#### [FRAGMENTO SELECCIONADO]

19/5/2024 | Entrada nº 94 | Dentro de Fundamentos

La centralidad del trabajo y la necesidad de «salir al mercado»

La ideología del rechazo del trabajo o, cuando menos, de su centralidad, produce una moral que no sólo niega la posibilidad de que haya formas de organizar el trabajo -tanto colectivo como social- que sean liberadoras y enriquecedoras, las hace imposibles o cuando menos las dificulta gravemente.

El trabajo social

Qué es el trabajo social

Entender el trabajo en toda su amplitud es entender que el trabajo social es la forma organizada a escala de una sociedad entera, de satisfacer las necesidades sociales -que son tanto las de la estructura social como las necesidades de sus miembros-, con independencia de las formas en las que cada sociedad organice este gigantesco esfuerzo colectivo.

Comunales, propiedad señorial y propiedad privada son formas muy distintas -características cada una de una época- de relacionarse con aquello que necesitamos para trabajar de forma productiva. Distribuir en función de necesidades familiares, de derechos feudales y diezmos o del valor de mercado de salarios y productos, son formas muy diferentes de relacionarse con el resultado de lo producido por el trabajo de todos.

Pero debajo de todos estos tipos de relaciones sociales y de las instituciones que les dan forma legal, subyace siempre lo mismo: el esfuerzo social para producir aquello que la estructura social existente y sus miembros necesitan para seguir existiendo.

Simplemente somos incapaces de imaginar siquiera una sociedad humana que no se estructure alrededor de una forma determinada de organizar el trabajo social, porque no hacerlo significaría que la sociedad como un todo se desentendería de la subsistencia de sus instituciones y de la de sus miembros.

La sociedad es, y no puede ser otra cosa, lo que se construye alrededor de la organización del trabajo social. Y sus conflictos, al final, remiten a conflictos por la forma de organizar la producción y la distribución de lo producido.

Aunque en determinadas etapas históricas -que llamamos crisis de civilización- entren en conflicto lo que esas instituciones exigen para mantenerse y las necesidades del conjunto social, el trabajo social permanece siempre como fundamento de la mera existencia de sociedad y por tanto de especie humana.

Esta es la razón última de la centralidad del trabajo.

El trabajo social produce y nos produce

Cuando hablamos de la centralidad del trabajo en la vida y sus porqués, solemos comenzar dejando claro que el trabajo no es sólo ni el trabajo asalariado, ni el trabajo que hacemos para salir al mercado.

#### [DATOS DE ORIGEN]
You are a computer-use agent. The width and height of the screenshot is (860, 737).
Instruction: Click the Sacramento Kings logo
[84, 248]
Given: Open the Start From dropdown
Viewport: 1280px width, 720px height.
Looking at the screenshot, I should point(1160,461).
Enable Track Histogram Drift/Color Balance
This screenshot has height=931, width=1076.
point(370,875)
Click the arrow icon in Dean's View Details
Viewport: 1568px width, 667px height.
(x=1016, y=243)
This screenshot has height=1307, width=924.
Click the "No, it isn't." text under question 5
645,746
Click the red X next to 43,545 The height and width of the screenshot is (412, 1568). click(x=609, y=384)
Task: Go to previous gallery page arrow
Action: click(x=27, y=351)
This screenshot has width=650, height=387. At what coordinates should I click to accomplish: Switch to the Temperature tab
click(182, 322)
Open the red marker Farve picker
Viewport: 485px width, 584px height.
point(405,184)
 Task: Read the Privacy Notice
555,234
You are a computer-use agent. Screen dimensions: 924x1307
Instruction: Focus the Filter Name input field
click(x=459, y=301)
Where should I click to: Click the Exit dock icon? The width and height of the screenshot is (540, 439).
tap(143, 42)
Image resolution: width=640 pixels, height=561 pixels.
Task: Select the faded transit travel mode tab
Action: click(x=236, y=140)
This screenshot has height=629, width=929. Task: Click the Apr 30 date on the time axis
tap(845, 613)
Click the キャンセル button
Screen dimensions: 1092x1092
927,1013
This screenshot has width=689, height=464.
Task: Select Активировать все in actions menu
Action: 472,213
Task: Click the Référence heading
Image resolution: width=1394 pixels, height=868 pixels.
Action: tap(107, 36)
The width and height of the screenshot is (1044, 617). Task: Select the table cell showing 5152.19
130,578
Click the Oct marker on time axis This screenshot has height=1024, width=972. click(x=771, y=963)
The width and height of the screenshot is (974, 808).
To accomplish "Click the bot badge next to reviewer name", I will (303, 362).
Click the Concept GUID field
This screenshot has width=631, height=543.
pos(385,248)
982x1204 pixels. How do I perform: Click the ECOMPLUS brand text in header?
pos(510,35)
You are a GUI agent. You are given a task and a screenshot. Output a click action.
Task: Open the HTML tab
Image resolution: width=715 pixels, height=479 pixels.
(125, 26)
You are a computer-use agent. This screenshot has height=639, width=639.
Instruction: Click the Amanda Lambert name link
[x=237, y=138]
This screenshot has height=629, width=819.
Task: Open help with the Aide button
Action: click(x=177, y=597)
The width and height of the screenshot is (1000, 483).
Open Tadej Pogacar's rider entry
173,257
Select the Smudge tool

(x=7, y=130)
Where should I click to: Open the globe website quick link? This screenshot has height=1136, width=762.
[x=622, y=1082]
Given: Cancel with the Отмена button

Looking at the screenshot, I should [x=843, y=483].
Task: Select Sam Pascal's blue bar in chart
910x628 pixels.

#### [TAREAS A REALIZAR]
- A) Copia el fragmento desde "Pero debajo de" hasta "de lo producido." y sustituye "subsistencia" por "supervivencia".
- B) Según el fragmento, ¿qué nombre reciben las etapas históricas en que chocan lo que exigen las instituciones para mantenerse y las necesidades del conjunto social?
- C) Enumera las formas de relacionarse con lo que se necesita para trabajar de forma productiva que menciona el fragmento.
Las filas no tienen relación con el fragmento.

#### [RESULTADOS POR TAREA]
- A)
Pero debajo de todos estos tipos de relaciones sociales y de las instituciones que les dan forma legal, subyace siempre lo mismo: el esfuerzo social para producir aquello que la estructura social existente y sus miembros necesitan para seguir existiendo.

Simplemente somos incapaces de imaginar siquiera una sociedad humana que no se estructure alrededor de una forma determinada de organizar el trabajo social, porque no hacerlo significaría que la sociedad como un todo se desentendería de la supervivencia de sus instituciones y de la de sus miembros.

La sociedad es, y no puede ser otra cosa, lo que se construye alrededor de la organización del trabajo social. Y sus conflictos, al final, remiten a conflictos por la forma de organizar la producción y la distribución de lo producido.

- B) Crisis de civilización.

- C) Comunales, propiedad señorial y propiedad privada.